Copy out each line below that has the word "Copilot" in it.

### [Listed entries]
☆ ☆ ☆ ☆ ☆ ☆ ☆

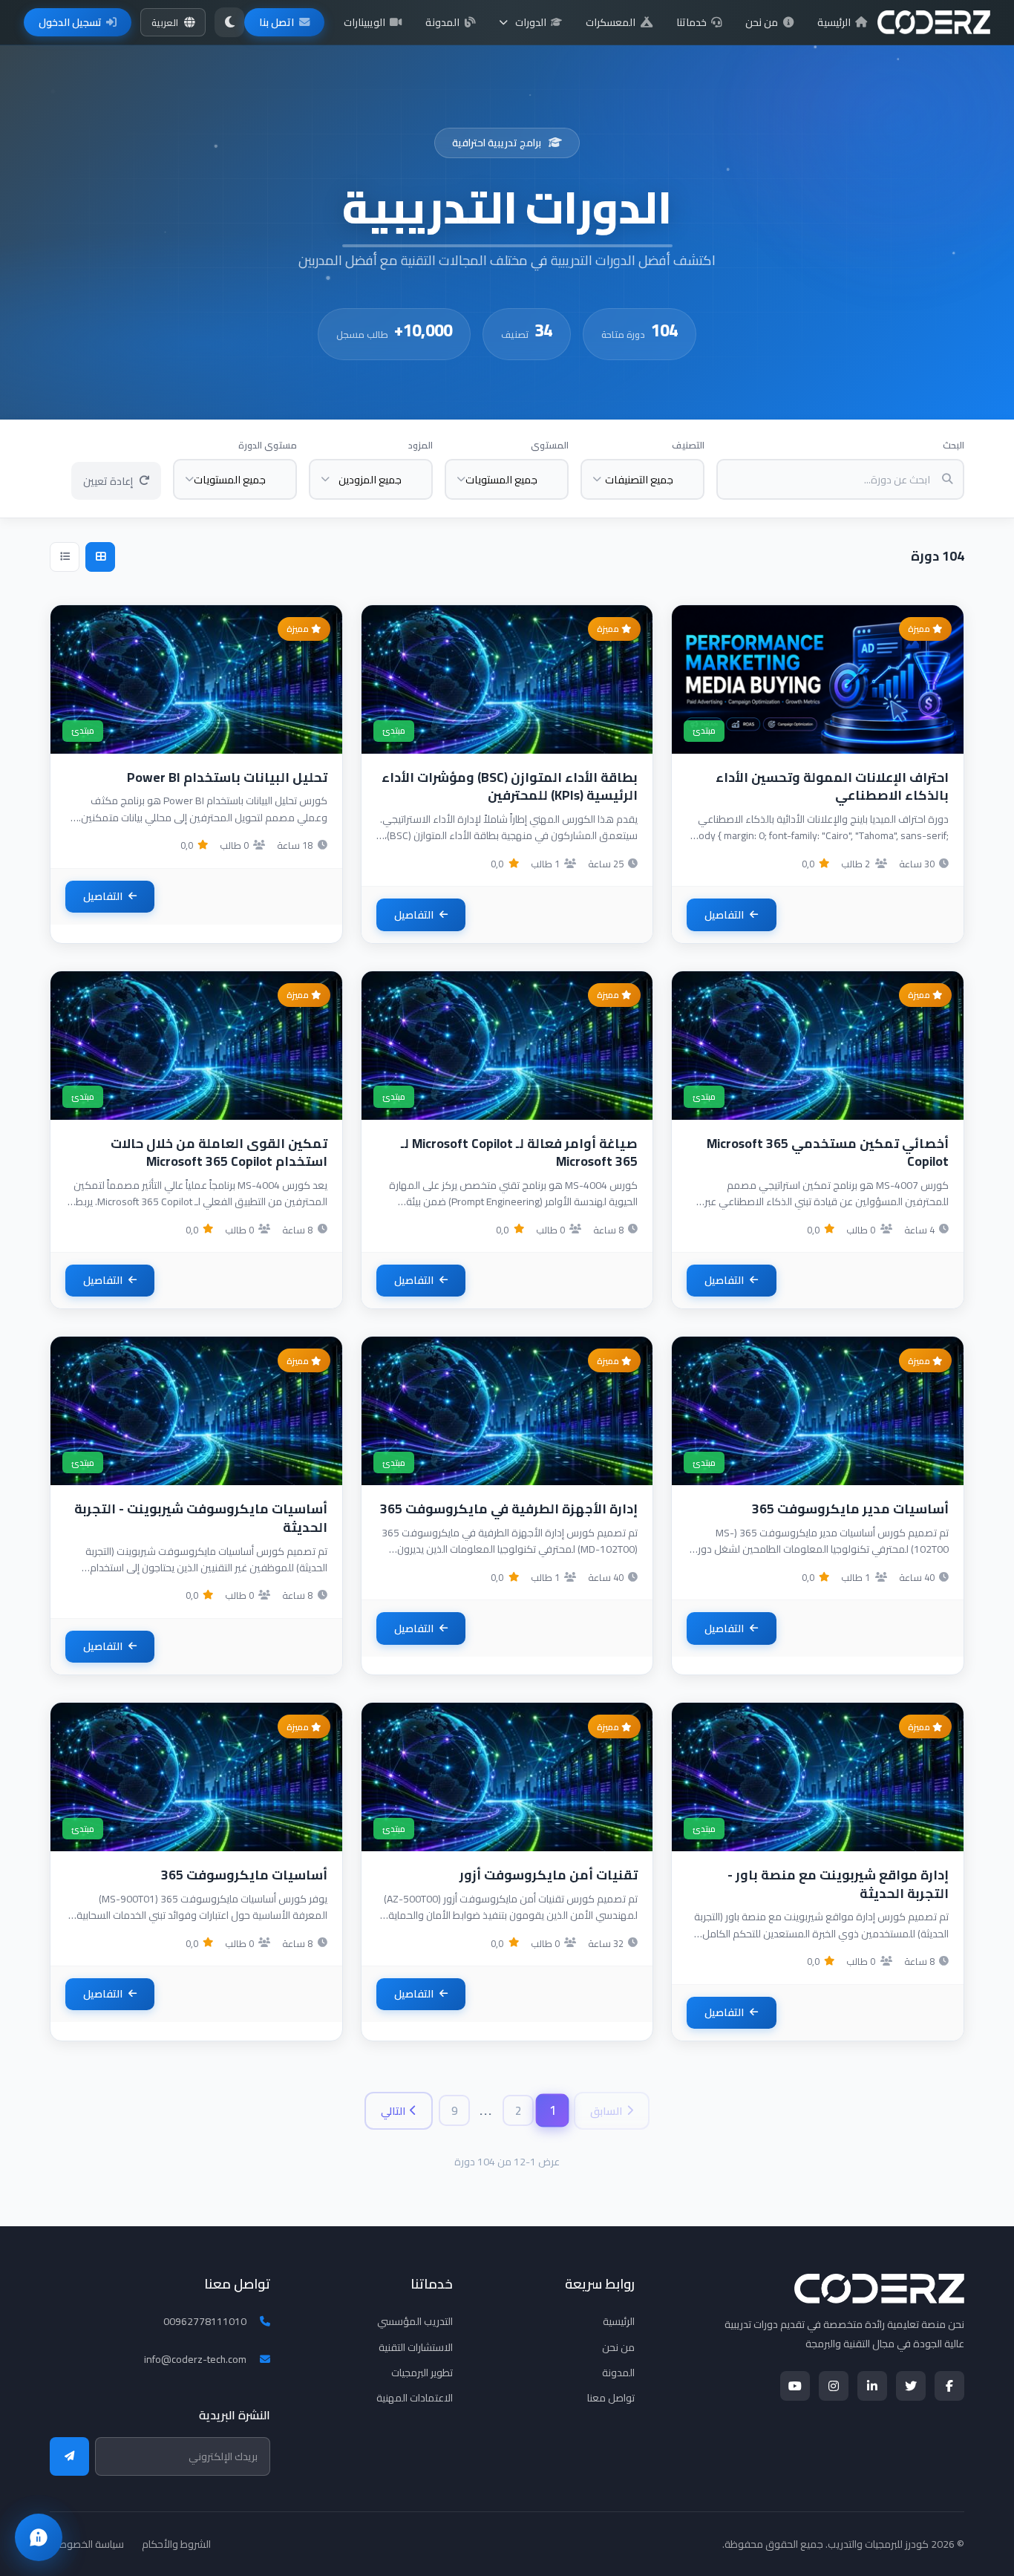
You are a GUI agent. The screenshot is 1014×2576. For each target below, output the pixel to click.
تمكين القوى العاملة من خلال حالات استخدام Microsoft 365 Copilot (219, 1152)
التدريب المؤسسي (415, 2321)
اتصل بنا (276, 22)
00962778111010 (204, 2321)
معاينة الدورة (809, 694)
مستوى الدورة (267, 444)
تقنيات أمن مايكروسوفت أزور (548, 1874)
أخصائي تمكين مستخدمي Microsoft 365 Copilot (828, 1152)
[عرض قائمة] (64, 557)
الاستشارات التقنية (416, 2347)
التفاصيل (724, 915)
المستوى (550, 444)
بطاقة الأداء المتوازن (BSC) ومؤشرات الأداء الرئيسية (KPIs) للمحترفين (510, 786)
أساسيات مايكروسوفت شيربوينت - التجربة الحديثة (200, 1517)
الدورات (530, 22)
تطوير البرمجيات (422, 2372)
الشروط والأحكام (176, 2544)
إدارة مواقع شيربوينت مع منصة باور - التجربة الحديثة (838, 1883)
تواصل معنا (611, 2398)
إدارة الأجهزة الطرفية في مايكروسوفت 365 (509, 1508)
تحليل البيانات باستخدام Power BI (227, 777)
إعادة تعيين (108, 481)
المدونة (442, 22)
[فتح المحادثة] (38, 2537)
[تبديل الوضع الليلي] (229, 22)
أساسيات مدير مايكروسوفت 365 (850, 1508)
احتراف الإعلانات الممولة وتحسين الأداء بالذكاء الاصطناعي (832, 786)
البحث (953, 444)
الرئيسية (834, 22)
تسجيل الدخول (70, 22)
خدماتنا (691, 22)
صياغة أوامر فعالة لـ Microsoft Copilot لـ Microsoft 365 (519, 1152)
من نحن (761, 22)
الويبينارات (364, 22)
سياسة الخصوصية (87, 2544)
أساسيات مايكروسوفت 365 (244, 1874)
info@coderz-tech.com (195, 2359)
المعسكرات (610, 22)
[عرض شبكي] (100, 557)
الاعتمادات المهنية (414, 2398)
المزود (420, 444)
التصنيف (688, 444)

☆ ☆ ☆ ☆ ☆ ☆ ☆

### [Response]
تمكين القوى العاملة من خلال حالات استخدام Microsoft 365 Copilot (219, 1152)
أخصائي تمكين مستخدمي Microsoft 365 Copilot (828, 1152)
صياغة أوامر فعالة لـ Microsoft Copilot لـ Microsoft 365 (519, 1152)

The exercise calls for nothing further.